• [PASSAGE FOR REVIEW]
___
$540 million gift from Ludwig for US cancer research

by | 6th Jan 2014 | News

Ludwig Cancer Research, founded by the late American shipping magnate Daniel Ludwig, has donated $540 million to six facilities in the USA.

Ludwig Cancer Research, founded by the late American shipping magnate Daniel Ludwig, has donated $540 million to six facilities in the USA.

The funds will be divided equally among the Ludwig Centers already established in 2006 at Johns Hopkins University, Harvard University, the Massachusetts Institute of Technology, Memorial Sloan-Kettering Cancer Center, Stanford University and the University of Chicago. The gift brings the Ludwig total funding at these institutions to $900 million and $2.5 billion overall.

Ed McDermott, Ludwig trustee and president, said that more must be done in terms of funding to ensure continued progress “in an era of shrinking global resources for research”. He added that “providing reliable, long-term support to scientists fosters high impact, innovative research and must remain a priority for the cancer community”.
___
• [WHAT YOU NEED TO DO]
1. Translate this sentence from the news report on the Ludwig cancer research gift into Spanish: "Ludwig Cancer Research, founded by the late American shipping magnate Daniel Ludwig, has donated $540 million to six facilities in the USA."
2. List every institution named in the news report on the Ludwig cancer research gift as the site of a Ludwig Center.
3. Continue the news report on the Ludwig cancer research gift, starting after its last sentence.
The entries that come after this news report on the Ludwig cancer research gift are separate material.

• [INPUT DATA]
___
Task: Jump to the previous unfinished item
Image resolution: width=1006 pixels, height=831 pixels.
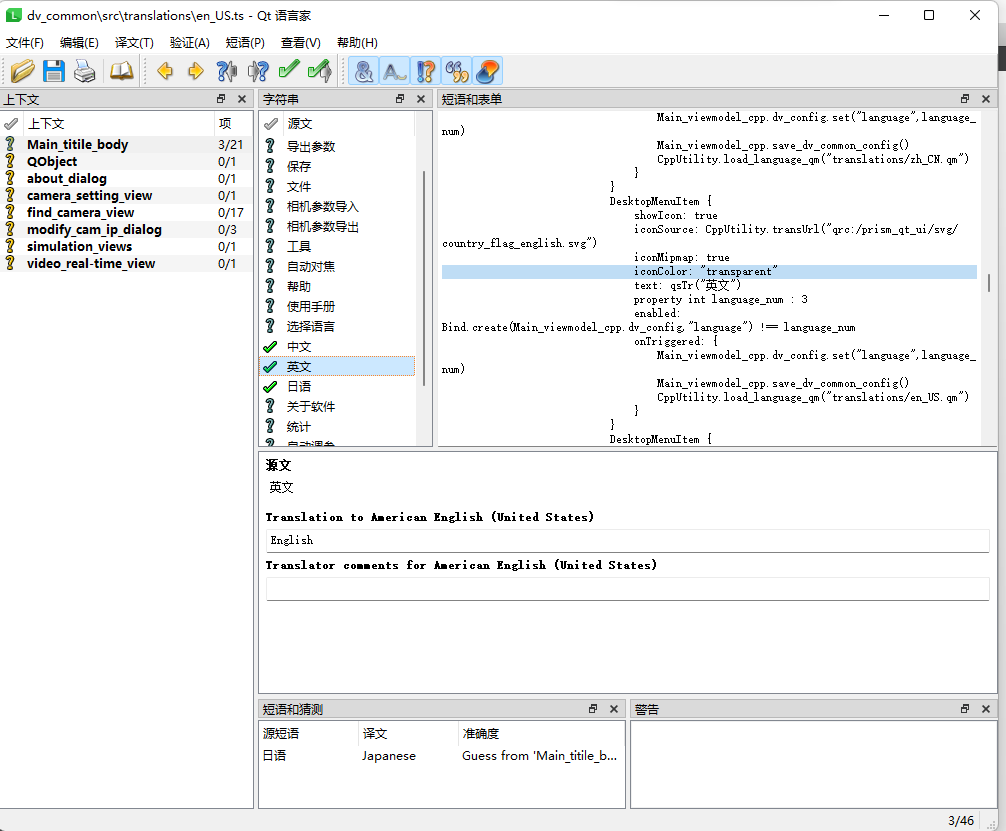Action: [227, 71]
___
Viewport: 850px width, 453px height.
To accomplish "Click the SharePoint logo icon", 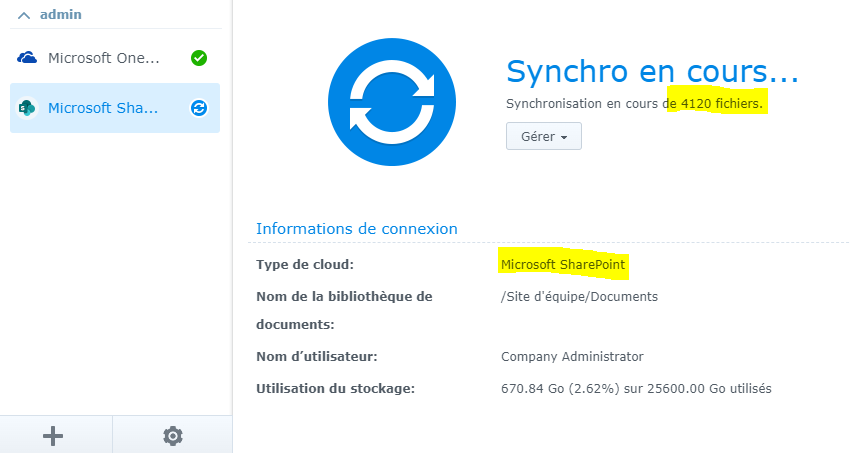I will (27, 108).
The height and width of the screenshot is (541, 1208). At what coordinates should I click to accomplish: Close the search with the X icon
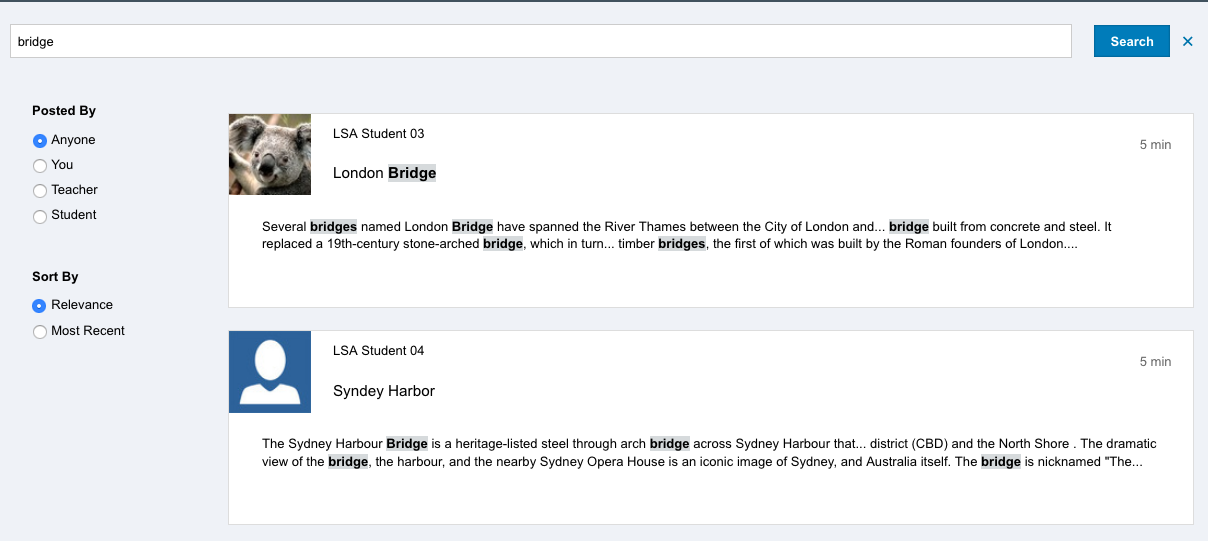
___
• [WRITTEN RESPONSES]
1. Ludwig Cancer Research, fundada por el difunto magnate naviero estadounidense Daniel Ludwig, ha donado 540 millones de dólares a seis instalaciones en EE. UU.

2.
Johns Hopkins University
Harvard University
the Massachusetts Institute of Technology
Memorial Sloan-Kettering Cancer Center
Stanford University
the University of Chicago

3.
The cash, which ranks among the largest private philanthropic gifts to cancer research, will help the institutions build on “groundbreaking discoveries” that initial funding to the six centres has already yielded, Ludwig noted. It notes that the money has “paved the way for the first comprehensive maps of the genomic landscapes of cancers, transformative ‘smart drugs’ and immunotherapy treatments”.

Bert Vogelstein, co-director at the John Hopkins Ludwig Center, said the additional funding will allow the institutions to “expand and amplify their efforts in perpetuity”. He added that “sustained support enables the centres to continue training the best and the brightest of the next generation of scientists” and the money “allows them to expedite research and take risks – the only way to make truly breakthrough discoveries”.